The use of plain old common sense still has an important place in following Christ. Scripture tells us not to lean on our own understanding, but doesn’t prohibit us using our brains. Genuine critical analysis was deveoped in the modern era, won’t go away any time soon, and can serve us Christ-followers well.

Modern tendencies we should ADAPT:

Utter dependence on logic/reason.
Matters of faith are logical by human standards to the extent to which they “make sense” for the group/individual.
God cannot be proved, contained, or fully defined. But, since He reveals to us His character, He is knowable. We must recognize the beauty of the mystery of God.

Fight for the Faith
Modern Christians often see themselves as “Defenders of the Faith” whose task it is to hunt and expose false doctrine wherever it may be found by exposing its logical inconsistancies, ridiculing it, or personally attacking those who believe it. “Good” theology is revealed by the living and active God and is not such a fragile thing. We should, however, lovingly confront false teachings whenever they come up in our relational sphere of influence. Discipleship and mutual submission/accountability require it.

Absolute Truth
God’s truth (the only truth) is indeed absolute, but our understanding of it is always subject to the limitations of our human perspective. We will never have full and complete knowledge of truth this side of heaven, and we must always recognize that our interpretations are from a limited perspective.

Truth is knowable as a person. Jesus is God revealed to humanity in history, and He continues to be active today.

________________

* JOB 1:
Answer these questions from the text on faith and modern thinking.
(a) What three things does the text say God cannot be?
(b) What do modern Christians often see themselves as?
(c) What does the text say discipleship and mutual submission/accountability require?
* JOB 2: Write the next part of the text on faith and modern thinking, picking up after its last sentence.

* INFORMATION SUPPLIED:

________________

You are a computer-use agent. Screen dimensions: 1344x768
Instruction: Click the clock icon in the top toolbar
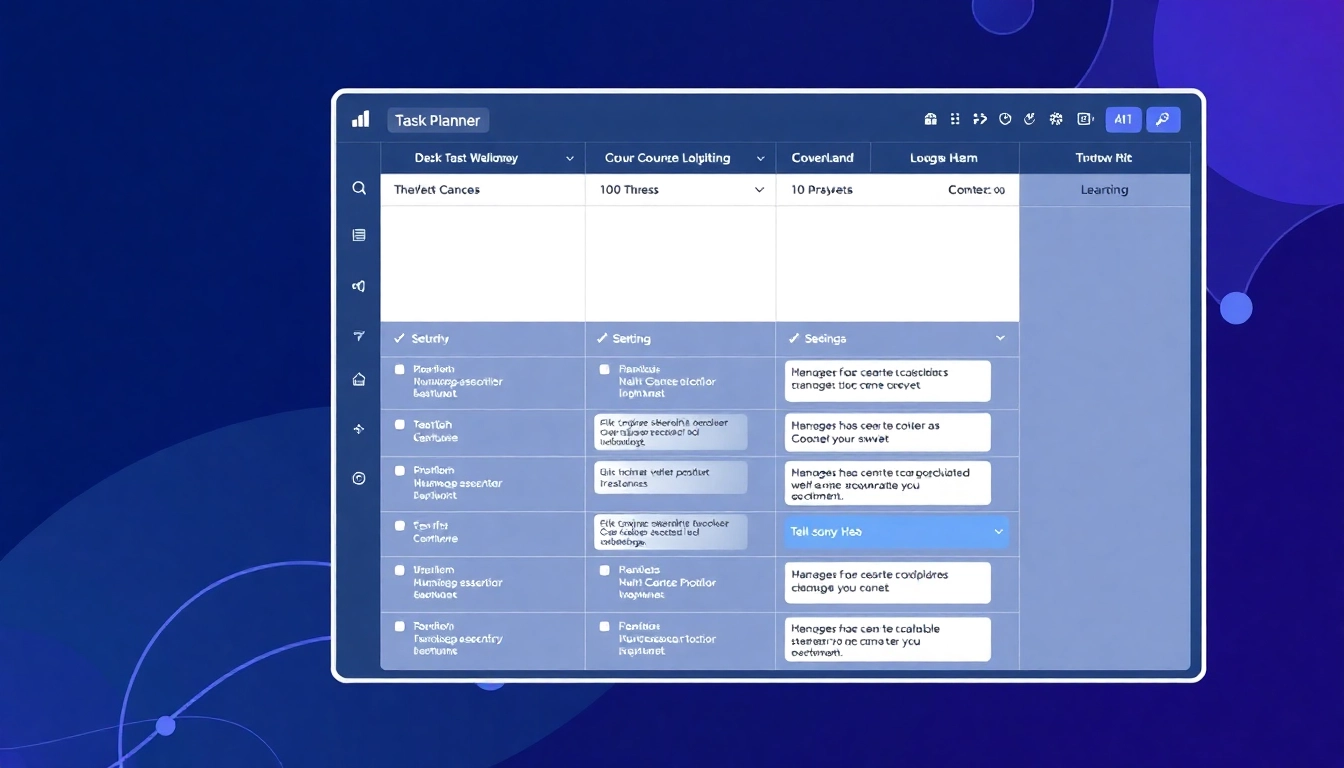point(1005,118)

________________

* OUTPUT 1:
(a) Proved, contained, or fully defined.
(b) "Defenders of the Faith."
(c) That we lovingly confront false teachings whenever they come up in our relational sphere of influence.

* OUTPUT 2:
Labels are helpful. While labels tend to be negative and prone to gross generalizations, they are indespensible for meaningful conversation. If we cannot define what we mean, we cannot communicate anything.

Modern tendencies we should REJECT:

Radical Dichotomies
Faith/Science: Faith should not/does not come into play only at the limitations of science. Science is good for helping humanity learn about the ourselves and our environment. This shoud allow us to be better stewards of the resources God blesses us with.

Christian/NonChristian: The (now global) Christian subculture is an example of the people of God withdrawing from the world and creating their own “safer,” “better,” “God-pleasing” version of it. It is neither “safer” nor “better,” and only serves to remove us from the mission God has commissioned us to.

Good/Evil: The Enemy is not God’s opposite. Fear has no place in the Christian Life. God’s good has/will overcome evil in the world. C.S. Lewis said that “Even the devil is God’s devil.” This leaves a lot for us to work out (i.e.: the problem of evil), but is a more Biblical perspective.

That Faith Requires Religion
Jesus rejected the religious requirements of the Pharisees every time He came across them. Yet moderns tend to replace the child-like faith Jesus talked about with religious traditions. While faith necessarily brings with it good works, Jesus did not come to start a new world religion. The first “Christians” continued to identify with and continue in the Jewish religion. We must recognize that as we mature in Christ there are a) certain things we are compelled to do, b) certain things we are compelled to avoid, and c) things we should continue to do, but with a new, Christian motivation.
Mimicking the World’s Systems
The Church is not a business. To manage it as such is to subjugate it to the world’s standards of success, performance, and relationship. This affects the way we “hire” and “fire” personnel, manage interpersional conflict, and approach the lost people around us.

The Gospel is not just information. There is more to the Good News than the propositional message. The Christian task is more than dissemination of information; it is contextualization, translation, and lifestyle support of the Truest Message of All.

Missions must not be viewed as a finite task, but as an ongoing act of obedience. Years of “what’s it gonna take?” mentality has perpetuated a human-centered, militaristic, utilitarian interpretation of the Great Commission that effectually keeps us one step ahead id the Holy Spirit.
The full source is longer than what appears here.